Unterschiede können unter anderem die Taufpraxis, Gemeindeleitung, ethische Positionen und die Auslegung der Bibel betreffen. Deshalb ist die Gegenüberstellung „evangelisch oder freikirchlich“ oft irreführend: Viele Freikirchen verstehen sich selbst als evangelische Freikirchen.
Historisch entstanden freikirchliche Bewegungen zu unterschiedlichen Zeiten. Mennoniten wurzeln in der Reformationszeit, Baptisten entwickelten sich im protestantischen Umfeld des 17. Jahrhunderts, Methodisten aus einer Erneuerungsbewegung des 18. Jahrhunderts und die Pfingstbewegung zu Beginn des 20. Jahrhunderts. Einige Bewegungen wurden verfolgt, weil Staaten und Staatskirchen religiöse Alternativen lange nicht duldeten.
Auch neue Gemeindeformen sind nicht automatisch Freikirchen. Eine Reformgemeinde kann neue Gottesdienstformen ausprobieren und trotzdem Teil einer evangelischen Landeskirche bleiben. Entscheidend ist ihre institutionelle Zugehörigkeit, nicht ein modern oder ähnlich klingender Name.
Karteikasten
Überlege zuerst selbst und drehe die Karte anschließend zum Prüfen um.
Alles auf einen Blick
- Freikirche
- bewusste und freiwillige Zugehörigkeit
- häufig Bekenntnistaufe statt Säuglingstaufe
- organisatorisch unabhängig von Landeskirchen
- überwiegend durch freiwillige Beiträge finanziert
- oft evangelisch geprägt
- innerlich vielfältig
- zu Ökumene und sozialer Zusammenarbeit fähig
Abschluss-Check
Prüfe nun, ob du typische Merkmale erkennen, verbinden und auf neue Fälle übertragen kannst.

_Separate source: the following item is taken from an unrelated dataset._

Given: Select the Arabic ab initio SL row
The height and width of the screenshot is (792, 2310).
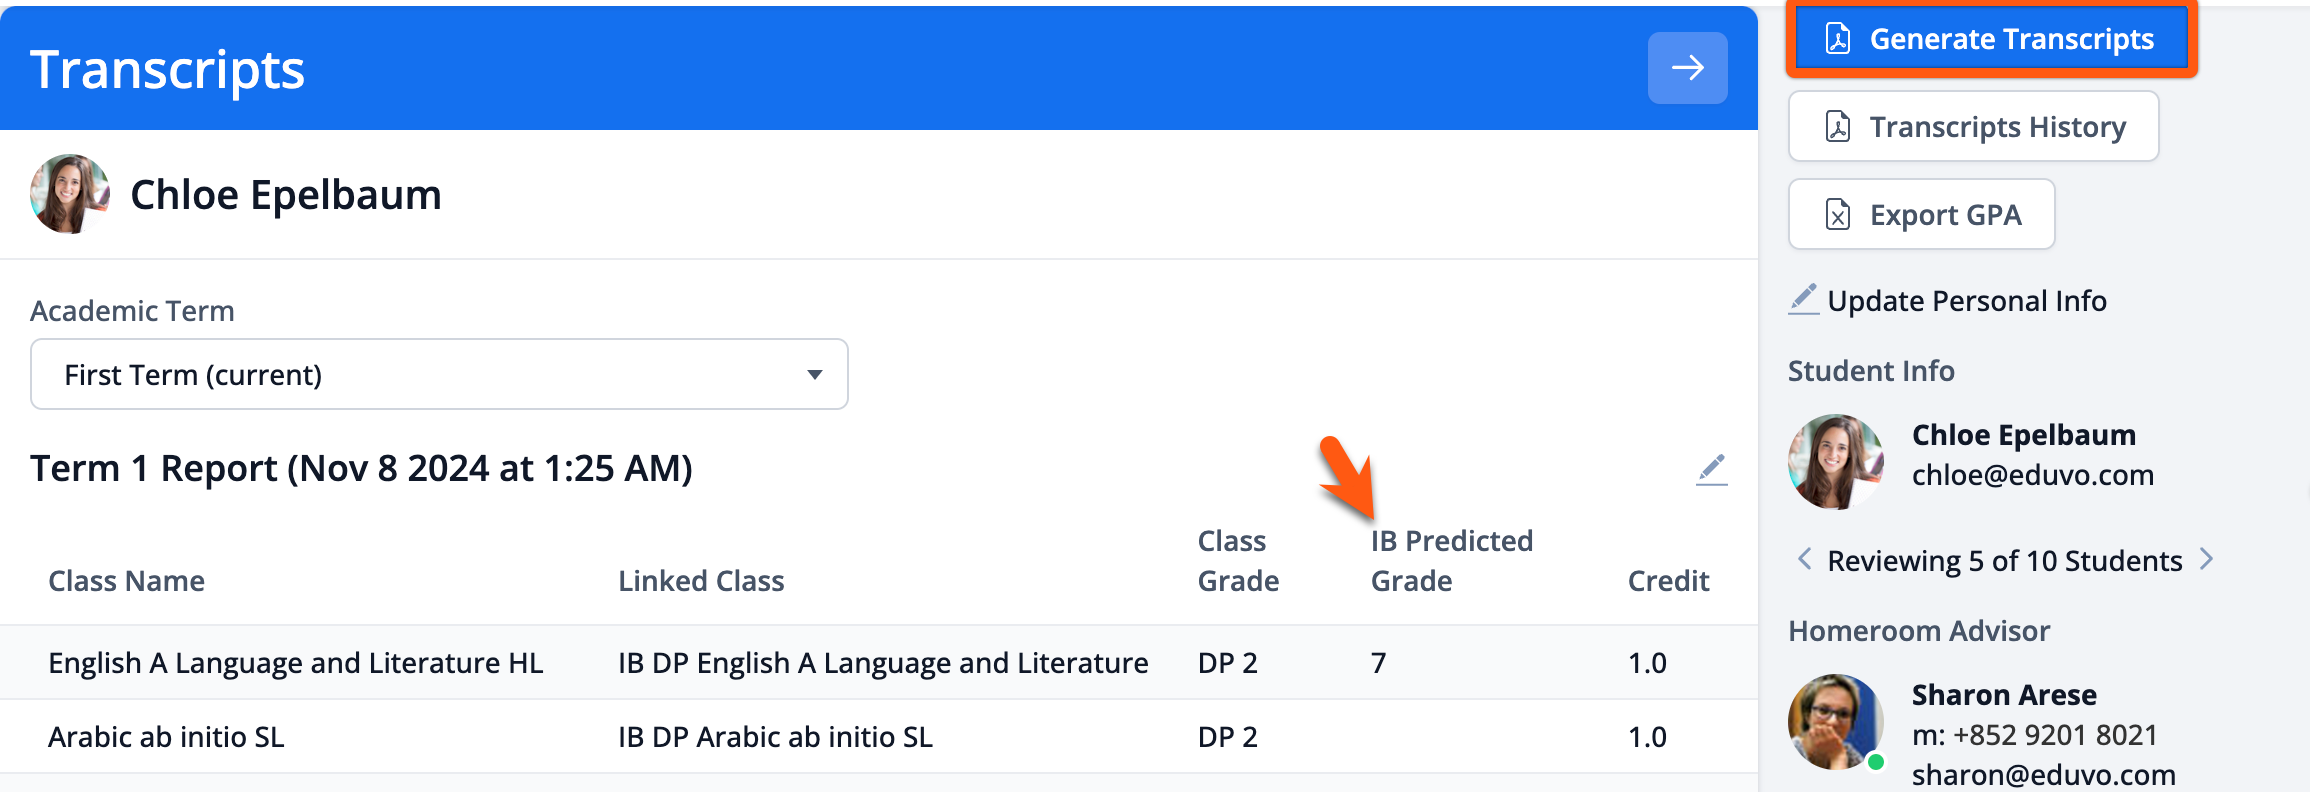Looking at the screenshot, I should pos(166,737).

Du kannst eine Freikirche nun nicht an einem einzigen Zeichen, sondern an einem Merkmalsbündel erkennen: freiwillige Zugehörigkeit, häufige Bekenntnistaufe, organisatorische Unabhängigkeit und überwiegend freiwillige Finanzierung. Denke dabei immer an die große Vielfalt innerhalb der Freikirchen.